Members of the city's largest public employees union are free to "attempt a reformulation" of their contract as long as the new package doesn't cost more, City Manager James L. Sullivan said last night.
Sullivan met with representatives of Local 195, Independent Public Employees Association last night after members of the union ended a three-day strike and returned to work, and again refused to renew negotiations, insisting that the city "has a valid contract."
Free Fiddling
"But if they want to switch around the terms with the proviso so that the amount the taxpayers have to pay doesn't increase, then they've got a customer," Sullivan said.
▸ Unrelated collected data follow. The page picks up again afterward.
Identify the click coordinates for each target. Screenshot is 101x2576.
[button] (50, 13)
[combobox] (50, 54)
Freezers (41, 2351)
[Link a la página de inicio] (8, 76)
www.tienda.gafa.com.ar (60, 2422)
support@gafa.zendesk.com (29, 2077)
He added, however, that the union--which represents 900 employees in the public works departments, City Hospital orderlies, and much of the city's clerical staff--would have to ratify a new agreement before it presented it to the city.
Spokesmen for the union were unavailable for comment last night.
Representatives of the city and the union met in a midnight bargaining session Sunday night, shortly after workers began returning to their jobs.
Sullivan said he told the union that he "found their actions reprehensible. I told them it was an affront to the taxpayers of the city that they attempted to disrupt the 350th celebration, an event which would have been irretrievable if they had succeeded," he said.
"They said they wanted to adjust the economics, and I told them that was all right," Sullivan said.
The workers voted in early July to ratify a contract with the city, but in a second vote two weeks later rejected the same pact and called on the city to resume bargaining. City officials refused, pending a state decision on the validity of the original vote. That refusal prompted Friday's walkout.
A state court judge yesterday continued for ten days the temporary restraining order against the strike granted Saturday, and city solicitor Russell Higley promised last night that "if there's any more trouble, we will go back to court immediately to ask for sanctions."